The public indeed may be losing its appetite for the Iraq project, but not for Nascar racing, fried chicken buckets, car trips to Six Flags, and round-the-clock air conditioning. What shock of recognition will flash across the TV screens when the connection is finally made that keeping all these things going is why we're in Iraq? War is the answer. Sooner or later even the folks making those jitney trips to East Hampton are going to get it.
Oil's remorseless up-ratcheting past $60 is as much a symptom of a weak dollar as a strained global energy allocation system, and the dollar is weakening because the way of life it represents is becoming more and more unreal. The harsh truth is that we've reached the limit of our ability to expand our suburban sprawl economy and there is no alternative US economy in the background ready to take its place. The world can't fail to notice this weakness.

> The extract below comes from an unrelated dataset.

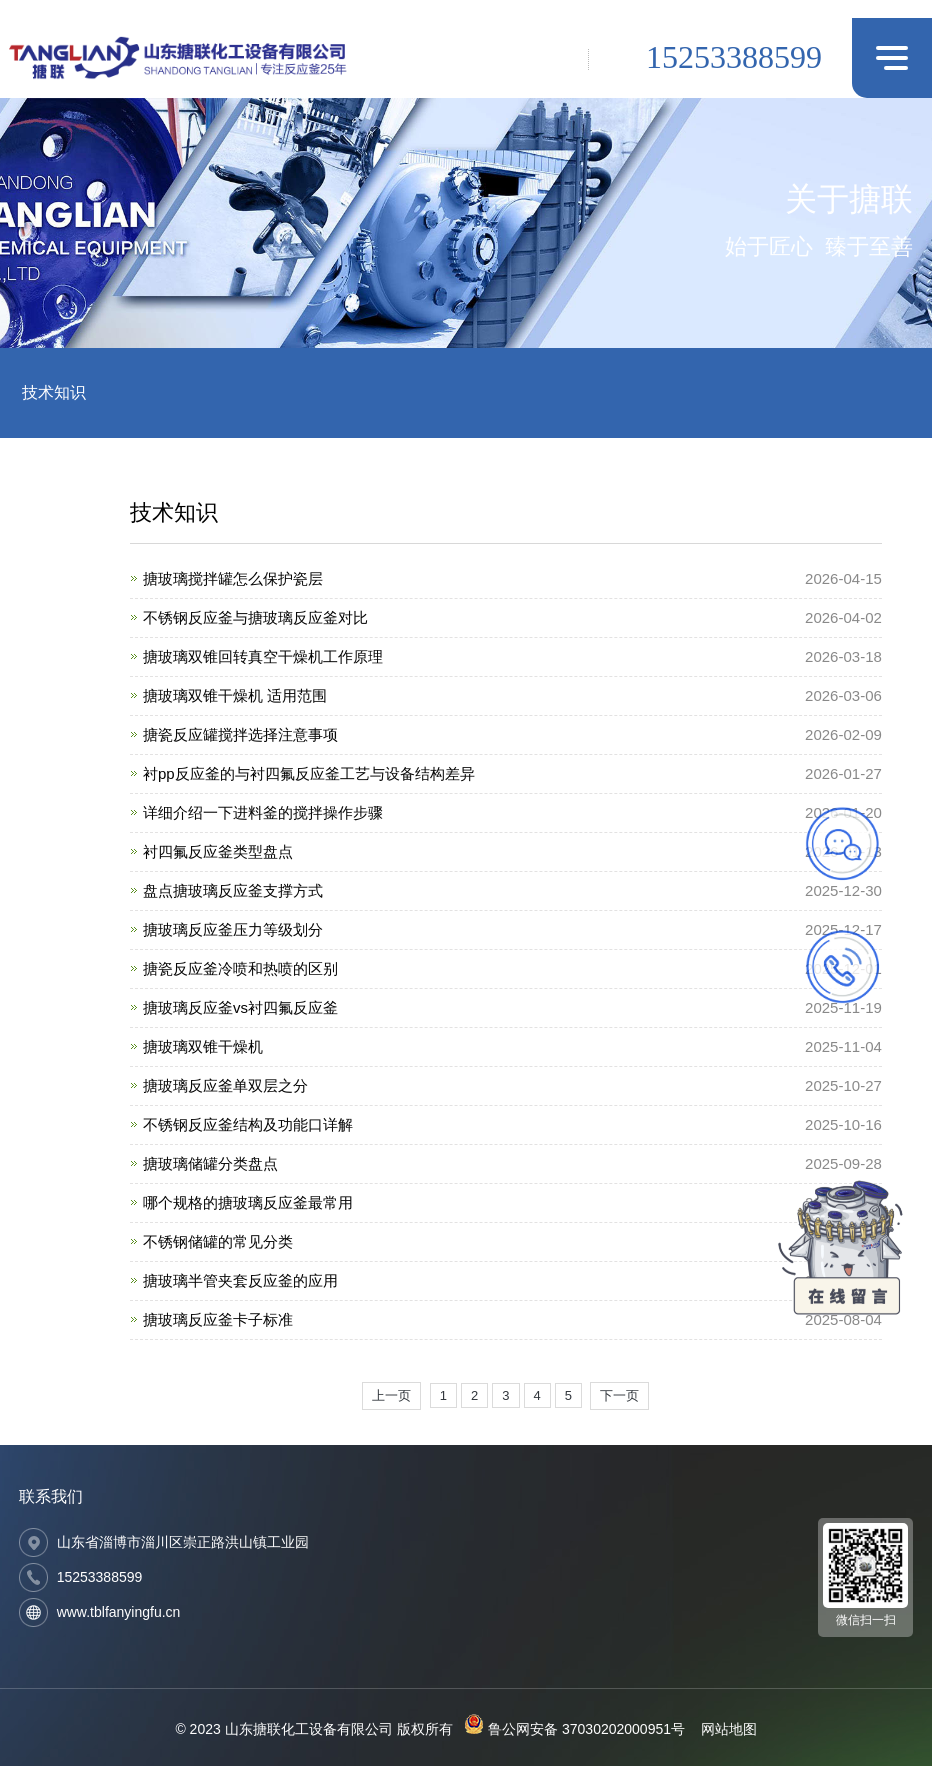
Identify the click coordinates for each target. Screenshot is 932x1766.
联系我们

The inability to generate even fake wealth, in the form of ever more WalMarts, will take its toll on the consensus that the American Dream has enduring value.
The stock market contraction ought to reflect this reality -- apart from desperate attempts by US government proxies to levitate share prices -- and it is hard to imagine a rally in the face of $60 oil. I'm inclined to predict a gruesome journey down for the Dow Jones into the 4000 range by the end of the year. Until now the dollars created by the Federal Reserve's supernaturally loose credit policy have sought shelter in the "hard assets" of houses? A meltdown of the stock markets will translate into vanishing leverage in all other areas of finance, especially in real estate (as well as a swath of destruction through hedge funds, retirement accounts and, eventually, the entire creaking superstructure of the hallucinated mortgage industry). A few Americans are actually going to get the message that this is not a good time to buy an overpriced raised ranch house. A lot of real estate geniuses are going to witness their own ruin with wonder and nausea.
The striking aspect in all this is that the US appears to be reaching a breaking point in the absence of any precipitating disaster. Apart from the daily meat-grinder in Iraq, the geo-political scene is temporarily placid. The potential for disaster is huge, of course. Five pounds of Semtex in a crucial spot could crater the global economy. Sooner or later something will blow. But the US slide is commencing without a big shove. Phase change is a curious condition. Things just slip. Lahar rules.